OJ: J’ai toujours un album de Marker Starling sous le coude. Je l’adore. J’espère vraiment pouvoir lui demander de chanter sur l’un de nos prochains disques. C’est clairement à lui que je pensais quand on a écrit The House That We Built.

Scritti Politti – Cupid & Psyche 85 – on n’arrête pas de l’écouter.

Steve McQueen et Jordan: The Comeback de Prefab Sprout. Des disques qu’on a beaucoup écoutés quand on faisait notre dernier EP Heads West et qui ne quittent plus ma platine depuis.

Black Phoenix de Mamii – Je ne me souviens pas comment je suis tombé dessus mais son morceau Nobody FM était l’un de mes préférés il y a quelques années et elle a continué à sortir des morceaux de ouf. Je suis totalement obsédé par ses harmonies vocales.

Margerine Eclipse de Stereolab

On écoute beaucoup de disques du label Bruton. Bruton Voices In Harmony fait partie des morceaux préférés qu’on n’arrête pas de chanter. On écoute beaucoup de musiques de librairie [les musiques de librairie ou de catalogue sont produites spécialement pour le cinéma, la télévision, la grande distribution. Un moyen d’ailleurs d’assurer certains revenus aux compositeurs.]

On a d’ailleurs fait une playlist de trucs qu’on écoutait en faisant l’album :

Dommage, il n’y a pas de groupes français. Est-ce qu’il y a des groupes français que vous aimez ?

AJ: On a toujours été de gros fans de groupes français. Air, Gong (on a le droit ?), Serge Gainsbourg. Mon père était à fond dans Alan Stivell et l’écoutait beaucoup quand j’étais gamin. En ce moment je suis vraiment dans Forever Pavot, Moodoid, Melody’s Echo Chamber et Juniore. Pierre de Greetings from the Beloved Ghosts aussi. Il s’est occupé de nous quand on a tourné en France en 2017. Un mec adorable. On adore un groupe qui s’appelle Alba Lua avec qui on a joué en Espagne en 2013, ils sont très forts. Hidden Bay, nos potes et label, sortent de super groupes. Ecoute Docks, Benjamin Belinska, Special Friend, et Camille Bénâtre. Ca vaut vraiment le détour. On espère vraiment pouvoir revenir en France pour jouer et passer du temps avec tout le monde.

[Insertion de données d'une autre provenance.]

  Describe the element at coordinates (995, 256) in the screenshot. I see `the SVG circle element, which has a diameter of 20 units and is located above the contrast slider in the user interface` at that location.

OJ: Il y en a plein. Laetitia Sadier et Stereolab, c’est clairement une grosse influence. Récemment j’ai vraiment adoré Crocorama de Odessey & Oracle. Je suis un fan depuis longtemps de Sébastien Tellier. Air, j’adore la BO de Virgin Suicides. Gong en effet, ce n’est pas strictement un groupe français mais c’est canon. Elli et Jacno, « Main dans la main« . Quelqu’un a mis ça à une teuf chez Pierre après un concert qu’on avait fait à Rennes et tout le monde a commencé à danser. Et j’ai récolté un nouveau morceau favori. Plein de compositeurs de musiques de films comme Michel Legrand.

Je dois dire qu’il y a quelque chose que je n’ai pas trop aimé sur votre album : la batterie. Ca sonne très sourd. Comment avez-vous travaillé cette partie.

Oliver : ahah, on pensait avoir fait enfin un boulot à peu près correct de mixage de la batterie cette fois. Désolé que tu n’aies pas aimé. A l’époque de notre dernier EP Heads West, on nous a piqué des trucs dans notre voiture après un concert : tout notre merchandising ainsi que les cymbales de Thom. Financièrement, ça a été un gros coup dur et c’est clairement lié au fait qu’on n’ait rien sorti pendant un moment. On a utilisé ce qu’on pouvait pour la batterie sur cet album. On a tout recommencé en quelques sortes. On a énormément appris ces dernières années en production musicale et on a encore tellement de choses à apprendre. On adore jouer dans nos home studios et on espère pouvoir enregistrer des sons de batterie dignes de ce nom.

Alex: merci pour ta franchise ! Notre son de batterie n’est pas dans le top de la haute fidélité et ça vient du fait que c’est enregistré à la maison et qu’on n’a pas le meilleur matériel ni les meilleurs micros. J’aime vraiment ce son un peu assourdi avec un torchon ou un portefeuille. C’est peut-être ça le son sourd ! J’espère qu’on pourra améliorer ça la prochaine fois.